La otra mañana algunos periódicos locales se despertaron con tristeza, como después de una borrachera. Se cerraba la última fábrica de tabacos de Sevilla, una institución que a pesar de sus cambios de vecindario y el acorralamiento paulatino de los Ministerios de Sanidad y Economía seguía asociando a nuestra ciudad con las fragancias de productos ultramarinos y la memoria desteñida del imperio de la otra orilla, y ciertos articulistas elevaron tímidas elegías al tiempo en que las cigarreras eran criaturas mitológicas que alimentaban la imaginación de novelistas con bigotes lacados. Con la última factoría de cigarrillos, cuyos desechos viajarán ahora al extrarradio de Cádiz hasta que el mercado acabe de pisotearlos, se marchan el cáncer de pulmón, los litigios millonarios contra la permisividad del Estado y, también, algunos fantasmas de la literatura con denominación de origen. Y no sólo porque la famosa Carmen, la del folletín y la ópera y el bronce que se cubre de pus en el paseo de Colón, elevara el arte de la manufactura del tabaco a las bibliotecas, sino porque, desde mucho antes, esa planta tostada que arde con un humo donde huele a habitación cerrada mantenía una curiosa amistad con los libros. Mientras Carmen y sus compañeras se servían de sus muslos para enrollar las hojas y darles forma de barquillo, mientras otros obreros cortaban las tiras renegridas que acabaría por dignificar el oro de la vitola, un hombre leía desde un estrado. Periódicos, revistas, narraciones por entregas, daba igual. Allí, en ese edificio que hoy cobija una universidad y mañana será monumento, manos que no sabían empuñar un lápiz comprimían el tabaco al ritmo de las frases de Dumas, de Dickens y aun de griegos remotos que un lector escandía para ellos entre el eco aromatizado por las plantas muertas. Los cigarros Montecristo se llaman así en honor de una de las novelas que suscitaban mayores entusiasmos, y cuyos capítulos muchos de los trabajadores oían una vez y otra sin fatiga. Aquellas palabras no se perdían en el humo: Alberto Manguel cita a un cigarrero cubano que, después de décadas de labor, era capaz de recitar de corrido la totalidad de las Meditaciones de Marco Aurelio.

● **Conjunto de datos**

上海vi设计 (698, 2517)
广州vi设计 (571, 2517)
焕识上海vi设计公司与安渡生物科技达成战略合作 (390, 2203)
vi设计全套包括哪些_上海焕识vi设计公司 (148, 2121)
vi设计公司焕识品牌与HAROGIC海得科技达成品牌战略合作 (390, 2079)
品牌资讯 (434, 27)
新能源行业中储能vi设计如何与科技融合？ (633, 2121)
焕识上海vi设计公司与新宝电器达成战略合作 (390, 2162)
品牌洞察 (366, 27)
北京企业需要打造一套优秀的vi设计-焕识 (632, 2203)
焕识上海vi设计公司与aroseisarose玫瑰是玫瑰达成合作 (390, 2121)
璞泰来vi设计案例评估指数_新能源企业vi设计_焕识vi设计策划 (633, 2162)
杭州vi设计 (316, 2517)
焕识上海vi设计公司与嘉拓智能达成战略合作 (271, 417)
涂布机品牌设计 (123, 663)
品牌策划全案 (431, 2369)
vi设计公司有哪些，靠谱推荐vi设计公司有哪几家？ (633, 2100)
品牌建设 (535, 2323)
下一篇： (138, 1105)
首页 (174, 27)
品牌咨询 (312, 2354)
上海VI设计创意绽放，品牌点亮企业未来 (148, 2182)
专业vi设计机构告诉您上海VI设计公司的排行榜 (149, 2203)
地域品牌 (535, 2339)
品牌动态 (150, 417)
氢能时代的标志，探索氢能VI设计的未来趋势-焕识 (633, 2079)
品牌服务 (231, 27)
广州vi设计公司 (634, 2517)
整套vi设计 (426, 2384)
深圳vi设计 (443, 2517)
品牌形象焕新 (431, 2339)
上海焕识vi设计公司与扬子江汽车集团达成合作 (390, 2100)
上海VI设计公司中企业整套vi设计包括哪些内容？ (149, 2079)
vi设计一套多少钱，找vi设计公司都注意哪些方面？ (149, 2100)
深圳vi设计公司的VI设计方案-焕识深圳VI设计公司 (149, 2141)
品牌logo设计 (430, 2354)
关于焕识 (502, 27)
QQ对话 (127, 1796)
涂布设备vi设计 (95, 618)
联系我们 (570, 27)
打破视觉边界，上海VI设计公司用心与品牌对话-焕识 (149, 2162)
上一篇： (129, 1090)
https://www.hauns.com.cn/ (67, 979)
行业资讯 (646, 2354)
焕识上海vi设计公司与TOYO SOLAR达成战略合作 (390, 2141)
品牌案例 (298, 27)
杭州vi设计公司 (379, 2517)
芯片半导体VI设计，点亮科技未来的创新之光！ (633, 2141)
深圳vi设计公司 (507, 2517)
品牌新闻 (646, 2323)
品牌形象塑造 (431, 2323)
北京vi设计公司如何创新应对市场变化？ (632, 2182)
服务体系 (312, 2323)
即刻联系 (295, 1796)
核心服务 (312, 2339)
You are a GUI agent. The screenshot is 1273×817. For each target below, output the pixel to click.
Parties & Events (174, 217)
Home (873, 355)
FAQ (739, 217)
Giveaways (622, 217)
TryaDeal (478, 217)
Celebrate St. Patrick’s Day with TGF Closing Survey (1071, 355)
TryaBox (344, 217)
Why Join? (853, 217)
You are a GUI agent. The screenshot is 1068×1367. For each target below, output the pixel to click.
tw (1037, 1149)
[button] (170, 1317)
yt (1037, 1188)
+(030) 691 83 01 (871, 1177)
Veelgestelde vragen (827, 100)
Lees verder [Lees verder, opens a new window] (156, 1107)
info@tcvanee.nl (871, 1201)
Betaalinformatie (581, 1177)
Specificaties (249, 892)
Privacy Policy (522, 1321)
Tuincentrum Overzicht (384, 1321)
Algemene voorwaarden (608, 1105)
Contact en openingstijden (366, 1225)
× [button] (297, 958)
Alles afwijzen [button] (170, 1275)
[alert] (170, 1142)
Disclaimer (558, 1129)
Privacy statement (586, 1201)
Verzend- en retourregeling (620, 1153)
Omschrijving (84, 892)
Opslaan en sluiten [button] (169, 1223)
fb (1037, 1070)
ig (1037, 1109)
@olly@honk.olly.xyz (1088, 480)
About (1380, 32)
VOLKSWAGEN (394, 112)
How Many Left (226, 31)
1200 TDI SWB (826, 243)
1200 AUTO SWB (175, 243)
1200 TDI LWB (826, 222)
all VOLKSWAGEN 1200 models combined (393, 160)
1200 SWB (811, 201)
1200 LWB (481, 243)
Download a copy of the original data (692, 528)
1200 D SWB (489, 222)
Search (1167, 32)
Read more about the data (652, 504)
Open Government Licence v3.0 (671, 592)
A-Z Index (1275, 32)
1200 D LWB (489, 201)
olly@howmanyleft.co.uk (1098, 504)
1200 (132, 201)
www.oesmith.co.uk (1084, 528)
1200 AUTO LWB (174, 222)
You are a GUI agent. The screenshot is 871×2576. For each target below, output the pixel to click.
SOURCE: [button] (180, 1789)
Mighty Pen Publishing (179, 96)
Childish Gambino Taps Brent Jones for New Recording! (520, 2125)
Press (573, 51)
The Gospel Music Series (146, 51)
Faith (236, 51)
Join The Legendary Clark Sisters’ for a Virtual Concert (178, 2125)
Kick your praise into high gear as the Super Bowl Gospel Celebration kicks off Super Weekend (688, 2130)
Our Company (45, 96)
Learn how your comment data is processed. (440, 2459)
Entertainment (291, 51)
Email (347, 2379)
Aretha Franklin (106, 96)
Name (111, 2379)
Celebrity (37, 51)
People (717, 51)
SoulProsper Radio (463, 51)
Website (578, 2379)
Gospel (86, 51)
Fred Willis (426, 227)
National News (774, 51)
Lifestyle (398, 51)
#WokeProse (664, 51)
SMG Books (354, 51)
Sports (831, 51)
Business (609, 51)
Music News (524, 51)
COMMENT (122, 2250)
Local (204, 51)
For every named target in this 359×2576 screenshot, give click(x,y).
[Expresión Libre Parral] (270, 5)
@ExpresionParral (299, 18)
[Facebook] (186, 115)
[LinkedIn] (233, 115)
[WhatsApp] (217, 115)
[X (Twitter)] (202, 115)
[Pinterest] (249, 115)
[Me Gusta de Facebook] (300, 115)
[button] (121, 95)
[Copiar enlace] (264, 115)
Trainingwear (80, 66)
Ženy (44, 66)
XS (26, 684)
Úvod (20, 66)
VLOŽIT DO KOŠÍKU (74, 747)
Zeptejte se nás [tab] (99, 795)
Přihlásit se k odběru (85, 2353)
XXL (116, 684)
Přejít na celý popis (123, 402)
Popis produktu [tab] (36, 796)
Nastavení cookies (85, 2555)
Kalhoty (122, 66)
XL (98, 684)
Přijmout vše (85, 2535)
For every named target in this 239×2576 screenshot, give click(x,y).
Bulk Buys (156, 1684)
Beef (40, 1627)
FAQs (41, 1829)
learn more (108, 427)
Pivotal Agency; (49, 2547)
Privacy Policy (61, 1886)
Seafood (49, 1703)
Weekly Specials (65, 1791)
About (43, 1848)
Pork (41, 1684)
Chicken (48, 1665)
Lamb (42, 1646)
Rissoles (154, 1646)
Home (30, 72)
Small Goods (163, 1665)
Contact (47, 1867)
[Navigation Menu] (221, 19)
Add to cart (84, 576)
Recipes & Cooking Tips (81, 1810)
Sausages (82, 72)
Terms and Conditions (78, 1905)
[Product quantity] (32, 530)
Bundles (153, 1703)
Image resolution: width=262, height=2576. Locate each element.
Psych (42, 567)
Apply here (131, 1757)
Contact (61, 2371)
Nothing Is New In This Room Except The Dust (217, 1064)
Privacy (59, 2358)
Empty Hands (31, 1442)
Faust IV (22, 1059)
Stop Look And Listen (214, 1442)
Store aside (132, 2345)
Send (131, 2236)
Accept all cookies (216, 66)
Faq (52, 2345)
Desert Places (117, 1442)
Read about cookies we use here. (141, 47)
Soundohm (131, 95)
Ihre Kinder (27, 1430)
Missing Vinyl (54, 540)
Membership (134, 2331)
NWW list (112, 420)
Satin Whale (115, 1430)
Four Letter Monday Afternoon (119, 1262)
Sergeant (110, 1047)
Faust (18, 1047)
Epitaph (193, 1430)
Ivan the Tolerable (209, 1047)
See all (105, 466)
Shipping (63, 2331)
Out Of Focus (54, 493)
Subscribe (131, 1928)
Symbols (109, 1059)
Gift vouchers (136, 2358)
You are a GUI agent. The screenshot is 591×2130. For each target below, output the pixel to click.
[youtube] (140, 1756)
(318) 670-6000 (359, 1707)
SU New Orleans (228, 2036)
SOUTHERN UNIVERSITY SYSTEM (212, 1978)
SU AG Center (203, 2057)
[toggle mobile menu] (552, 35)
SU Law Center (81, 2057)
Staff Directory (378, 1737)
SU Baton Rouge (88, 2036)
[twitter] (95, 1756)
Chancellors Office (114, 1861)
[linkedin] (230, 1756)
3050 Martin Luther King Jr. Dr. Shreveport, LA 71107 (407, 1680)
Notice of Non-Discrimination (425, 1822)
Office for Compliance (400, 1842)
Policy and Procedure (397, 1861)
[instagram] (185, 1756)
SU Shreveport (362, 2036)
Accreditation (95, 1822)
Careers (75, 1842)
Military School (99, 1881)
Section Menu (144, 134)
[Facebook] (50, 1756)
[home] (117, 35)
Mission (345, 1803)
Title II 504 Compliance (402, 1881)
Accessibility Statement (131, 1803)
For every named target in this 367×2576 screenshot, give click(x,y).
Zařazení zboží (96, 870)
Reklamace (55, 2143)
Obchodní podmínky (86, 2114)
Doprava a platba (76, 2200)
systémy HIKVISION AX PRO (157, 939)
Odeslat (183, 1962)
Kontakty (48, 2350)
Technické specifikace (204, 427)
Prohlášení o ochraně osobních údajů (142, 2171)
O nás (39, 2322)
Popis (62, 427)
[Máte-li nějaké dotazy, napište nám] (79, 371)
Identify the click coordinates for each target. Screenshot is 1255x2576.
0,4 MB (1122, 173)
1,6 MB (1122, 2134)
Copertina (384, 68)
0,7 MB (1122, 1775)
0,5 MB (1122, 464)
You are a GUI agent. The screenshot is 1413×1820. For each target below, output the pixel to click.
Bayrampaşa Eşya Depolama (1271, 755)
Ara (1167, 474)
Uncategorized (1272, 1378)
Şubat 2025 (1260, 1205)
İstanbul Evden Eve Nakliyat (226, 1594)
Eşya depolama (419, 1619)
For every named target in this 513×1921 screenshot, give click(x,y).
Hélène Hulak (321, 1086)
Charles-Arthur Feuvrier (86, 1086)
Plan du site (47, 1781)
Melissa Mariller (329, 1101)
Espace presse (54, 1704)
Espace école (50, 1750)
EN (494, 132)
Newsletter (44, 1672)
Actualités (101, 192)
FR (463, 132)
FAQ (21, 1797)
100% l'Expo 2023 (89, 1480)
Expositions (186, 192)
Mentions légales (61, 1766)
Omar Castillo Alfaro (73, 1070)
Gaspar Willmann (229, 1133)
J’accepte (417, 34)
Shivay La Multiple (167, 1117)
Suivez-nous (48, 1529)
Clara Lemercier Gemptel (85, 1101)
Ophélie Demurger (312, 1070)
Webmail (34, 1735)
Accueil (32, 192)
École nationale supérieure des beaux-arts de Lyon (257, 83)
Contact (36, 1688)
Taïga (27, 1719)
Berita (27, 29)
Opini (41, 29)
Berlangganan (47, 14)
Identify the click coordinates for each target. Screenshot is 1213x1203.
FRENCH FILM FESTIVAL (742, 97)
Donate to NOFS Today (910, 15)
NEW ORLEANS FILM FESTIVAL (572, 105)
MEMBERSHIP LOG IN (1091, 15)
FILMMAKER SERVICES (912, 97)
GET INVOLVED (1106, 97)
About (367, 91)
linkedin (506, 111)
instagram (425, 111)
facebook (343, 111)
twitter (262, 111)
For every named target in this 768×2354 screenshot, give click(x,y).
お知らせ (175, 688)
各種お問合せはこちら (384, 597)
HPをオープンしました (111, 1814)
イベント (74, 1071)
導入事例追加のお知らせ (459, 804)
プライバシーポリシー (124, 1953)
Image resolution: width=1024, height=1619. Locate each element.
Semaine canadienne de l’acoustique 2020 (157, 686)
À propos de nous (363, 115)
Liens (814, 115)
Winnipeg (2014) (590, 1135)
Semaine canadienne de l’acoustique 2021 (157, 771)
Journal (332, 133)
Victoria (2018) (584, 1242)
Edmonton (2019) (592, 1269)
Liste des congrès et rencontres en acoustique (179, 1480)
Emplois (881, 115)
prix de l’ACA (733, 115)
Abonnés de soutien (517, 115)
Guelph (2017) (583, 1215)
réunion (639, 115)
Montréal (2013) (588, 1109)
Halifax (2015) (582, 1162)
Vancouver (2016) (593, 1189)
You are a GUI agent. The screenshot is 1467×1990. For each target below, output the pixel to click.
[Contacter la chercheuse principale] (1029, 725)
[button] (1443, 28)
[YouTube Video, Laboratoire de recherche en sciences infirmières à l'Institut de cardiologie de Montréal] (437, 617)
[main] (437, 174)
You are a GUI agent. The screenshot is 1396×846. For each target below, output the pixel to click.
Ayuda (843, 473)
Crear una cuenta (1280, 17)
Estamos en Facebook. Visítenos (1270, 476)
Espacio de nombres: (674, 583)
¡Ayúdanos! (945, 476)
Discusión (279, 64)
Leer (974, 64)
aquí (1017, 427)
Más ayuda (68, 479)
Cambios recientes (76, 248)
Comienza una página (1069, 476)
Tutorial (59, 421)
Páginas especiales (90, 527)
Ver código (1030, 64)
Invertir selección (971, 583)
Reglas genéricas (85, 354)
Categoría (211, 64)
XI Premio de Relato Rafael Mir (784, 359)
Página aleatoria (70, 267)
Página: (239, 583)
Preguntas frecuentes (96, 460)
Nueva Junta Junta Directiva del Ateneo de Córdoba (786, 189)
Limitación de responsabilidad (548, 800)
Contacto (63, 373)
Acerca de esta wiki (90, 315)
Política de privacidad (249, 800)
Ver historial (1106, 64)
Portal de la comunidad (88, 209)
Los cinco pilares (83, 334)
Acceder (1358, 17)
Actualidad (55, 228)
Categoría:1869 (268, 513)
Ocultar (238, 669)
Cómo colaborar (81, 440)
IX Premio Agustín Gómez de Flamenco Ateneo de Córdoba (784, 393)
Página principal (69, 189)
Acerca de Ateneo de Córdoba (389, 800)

● **Tarea asignada**
Enumera todos los escritores que el texto sobre la fábrica de tabacos de Sevilla menciona por su nombre. Las líneas no tienen ninguna relación con el texto.

● **Respuesta**
Dumas, Dickens, Alberto Manguel y Marco Aurelio.